[[ EXTRACT TO READ, beginning ]]

Please note: This piece describes experiences with anxiety, stress, and depression.
When I was first promoted to executive vice president, my mental health wasn’t great.
It didn’t quite track. I’ve felt nervous and anxious many times throughout my professional life, but I was noticing a trend –– or lack thereof: as my title was improving, my mental wellbeing wasn't improving along with it.
As you move up in your career, you often feel compelled to put on more and more of a façade –– I did.
I felt I should be the calm one, the steady one, the safe pair of hands. The one who's always ready to make hard decisions –– who always has the answers.
According to anyone’s standards, I’ve built a successful career in branding, spending time both in-house and at agencies. I’ve been in charge of events with six-figure budgets. I’ve presented to boards of directors. I’ve had to make the hard decisions for years.
Through it all, I had always tried to keep up the façade. I had never been transparent at work about my challenges with stress, anxiety, and depression.
I was afraid.
What would people think of me if they knew I struggled with my mental health? Would they use it against me in some way? Would they view me as less of a leader?

Over time, the more I tried to save face, the worse I felt. And the worse I felt, the more it impacted my performance.

[[ EXTRACT TO READ, end ]]
[[ SUPPLIED RECORDS, beginning ]]

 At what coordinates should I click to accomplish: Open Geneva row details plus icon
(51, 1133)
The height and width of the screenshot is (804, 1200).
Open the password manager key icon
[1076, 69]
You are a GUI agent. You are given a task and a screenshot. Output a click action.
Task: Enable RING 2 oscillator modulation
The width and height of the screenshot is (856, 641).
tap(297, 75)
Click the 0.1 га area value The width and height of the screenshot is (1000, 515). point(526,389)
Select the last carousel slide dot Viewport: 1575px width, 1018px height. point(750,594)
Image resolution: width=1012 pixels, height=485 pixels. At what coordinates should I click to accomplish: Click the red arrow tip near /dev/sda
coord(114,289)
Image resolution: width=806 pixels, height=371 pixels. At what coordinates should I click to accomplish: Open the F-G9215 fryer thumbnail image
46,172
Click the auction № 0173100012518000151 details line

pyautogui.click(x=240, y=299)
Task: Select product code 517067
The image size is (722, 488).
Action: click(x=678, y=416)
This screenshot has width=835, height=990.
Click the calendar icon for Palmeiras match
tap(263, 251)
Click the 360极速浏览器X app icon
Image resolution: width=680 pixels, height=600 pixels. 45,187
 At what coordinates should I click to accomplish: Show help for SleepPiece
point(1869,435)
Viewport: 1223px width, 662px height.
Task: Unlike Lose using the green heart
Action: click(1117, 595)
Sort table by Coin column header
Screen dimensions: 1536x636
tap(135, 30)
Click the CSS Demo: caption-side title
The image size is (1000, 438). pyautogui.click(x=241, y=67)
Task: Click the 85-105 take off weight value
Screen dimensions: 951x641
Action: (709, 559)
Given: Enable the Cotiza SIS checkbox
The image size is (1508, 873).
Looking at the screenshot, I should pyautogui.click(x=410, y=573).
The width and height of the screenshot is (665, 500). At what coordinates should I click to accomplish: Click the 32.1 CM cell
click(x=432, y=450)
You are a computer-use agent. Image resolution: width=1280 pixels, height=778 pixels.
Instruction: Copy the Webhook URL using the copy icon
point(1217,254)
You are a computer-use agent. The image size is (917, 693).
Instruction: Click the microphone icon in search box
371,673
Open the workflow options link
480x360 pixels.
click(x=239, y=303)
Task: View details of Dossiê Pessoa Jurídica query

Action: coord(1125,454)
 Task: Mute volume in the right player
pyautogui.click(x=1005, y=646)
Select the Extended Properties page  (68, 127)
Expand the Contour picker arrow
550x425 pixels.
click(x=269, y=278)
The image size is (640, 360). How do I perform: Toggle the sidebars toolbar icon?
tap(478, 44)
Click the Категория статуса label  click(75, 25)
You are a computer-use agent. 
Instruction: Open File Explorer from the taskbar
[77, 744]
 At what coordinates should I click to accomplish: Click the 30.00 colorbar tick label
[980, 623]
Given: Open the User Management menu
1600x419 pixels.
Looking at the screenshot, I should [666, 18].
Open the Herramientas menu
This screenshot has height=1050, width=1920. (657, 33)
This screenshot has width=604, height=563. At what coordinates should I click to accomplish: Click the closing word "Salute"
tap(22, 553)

[[ SUPPLIED RECORDS, end ]]

■ EXPLORE THE MATERIAL ■
(a) Answer these questions about the piece on mental health at work:
(i) To what position was the writer first promoted?
(ii) In what field has the writer built a career?
(iii) What size were the budgets of the events the writer has been in charge of?
(b) Carry on the piece on mental health at work from the point where it stops.

■ RESPONSES TO THE TASKS ■
(a)
(i) Executive vice president
(ii) Branding
(iii) Six-figure budgets

(b)
As the pandemic set in, I found myself reevaluating how closed off I had been when it came to my mental health journey. I realized I was done fearing what people would think if they knew my real story.
If they knew that I struggle with anxiety. That stress sometimes causes me to have physical symptoms like eczema flare-ups. Or that I have depressive episodes.
One day, I needed to step away from work so I tested the waters. I told one of my direct reports I was taking a mental health day.
In the past, I would've said I had a cold. But this time, I decided to be honest.
“I can’t believe someone I work for is telling me they’re taking a mental health day,” my team member said, slightly teary-eyed. “I’ve never heard a manager say that.”
I thought by keeping a lid on my mental health at work that I was protecting my colleagues –– that I was shielding my team from the stress and pressure that comes with being a leader. I thought it was a good thing.
But in that moment I came to understand the immense power in being open and vulnerable –– in being human.

As I leaned into that openness, not only did I find plenty of support among my coworkers, I also started to build a stronger leadership toolkit for my team –– and myself.
Previously, in my effort to hide my challenges with mental health, my team had sometimes seen me as stressed and withdrawn. They were confused and sometimes stressed out themselves as a result of my demeanor.
Now, I’m all about transparency. I will continue to normalize talking about mental health at work –– to pursue openness and see it as a sign of strength rather than something to fear.
Being empathetic and emotionally in tune with those around us are skills we can learn. They take practice. Part of that practice is prioritizing your own self-care so you have the energy to engage when others need support.

Today, I welcome tears in professional settings. I say no to meetings or after-work activities if I need some time to myself. I nurture my many hobbies. I take a mental health day when I need one.
I’m committed to dropping the unruffled, senior-leader façade. Because the fact of the matter is I’m not always composed and I don’t have all the answers. I’m figuring things out one day at a time, too.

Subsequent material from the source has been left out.